* [Required work]
Tally the lines below that include "computer" and give only the total.

····················

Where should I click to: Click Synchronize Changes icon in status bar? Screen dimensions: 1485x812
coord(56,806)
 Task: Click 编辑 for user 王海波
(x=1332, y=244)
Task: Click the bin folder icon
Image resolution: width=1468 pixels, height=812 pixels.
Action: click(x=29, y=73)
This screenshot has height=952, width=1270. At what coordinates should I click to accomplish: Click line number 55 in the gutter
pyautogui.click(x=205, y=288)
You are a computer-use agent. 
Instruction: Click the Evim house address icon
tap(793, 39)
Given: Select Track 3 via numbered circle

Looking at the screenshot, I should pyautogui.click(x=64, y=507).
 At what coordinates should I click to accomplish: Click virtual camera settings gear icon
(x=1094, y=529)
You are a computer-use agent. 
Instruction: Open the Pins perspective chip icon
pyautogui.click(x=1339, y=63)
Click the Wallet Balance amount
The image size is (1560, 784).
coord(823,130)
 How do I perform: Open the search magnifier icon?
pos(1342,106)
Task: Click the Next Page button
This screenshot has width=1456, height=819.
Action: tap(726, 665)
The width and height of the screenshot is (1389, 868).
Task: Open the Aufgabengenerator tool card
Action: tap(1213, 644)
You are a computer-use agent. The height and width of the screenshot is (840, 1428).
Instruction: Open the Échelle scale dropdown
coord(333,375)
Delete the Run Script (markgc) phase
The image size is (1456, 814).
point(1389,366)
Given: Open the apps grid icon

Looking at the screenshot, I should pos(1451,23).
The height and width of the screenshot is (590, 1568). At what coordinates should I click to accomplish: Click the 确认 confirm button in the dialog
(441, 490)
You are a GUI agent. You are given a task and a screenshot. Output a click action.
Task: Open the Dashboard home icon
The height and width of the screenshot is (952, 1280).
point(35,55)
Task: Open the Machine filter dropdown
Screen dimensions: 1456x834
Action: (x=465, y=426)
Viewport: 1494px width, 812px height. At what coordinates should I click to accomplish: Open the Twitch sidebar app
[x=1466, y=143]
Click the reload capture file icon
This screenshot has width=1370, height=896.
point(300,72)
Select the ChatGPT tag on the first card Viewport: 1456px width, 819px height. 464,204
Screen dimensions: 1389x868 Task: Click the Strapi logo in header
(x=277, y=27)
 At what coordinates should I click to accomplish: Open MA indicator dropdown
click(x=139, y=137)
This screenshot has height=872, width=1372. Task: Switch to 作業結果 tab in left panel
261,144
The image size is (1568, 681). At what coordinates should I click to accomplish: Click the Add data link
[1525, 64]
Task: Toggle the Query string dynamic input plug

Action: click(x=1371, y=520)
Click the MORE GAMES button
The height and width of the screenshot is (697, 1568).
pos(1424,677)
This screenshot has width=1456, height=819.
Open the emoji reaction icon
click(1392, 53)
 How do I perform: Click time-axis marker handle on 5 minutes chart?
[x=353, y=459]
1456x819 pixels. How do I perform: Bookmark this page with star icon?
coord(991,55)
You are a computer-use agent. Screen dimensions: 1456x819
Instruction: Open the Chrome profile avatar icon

····················

* [Result of this exercise]
4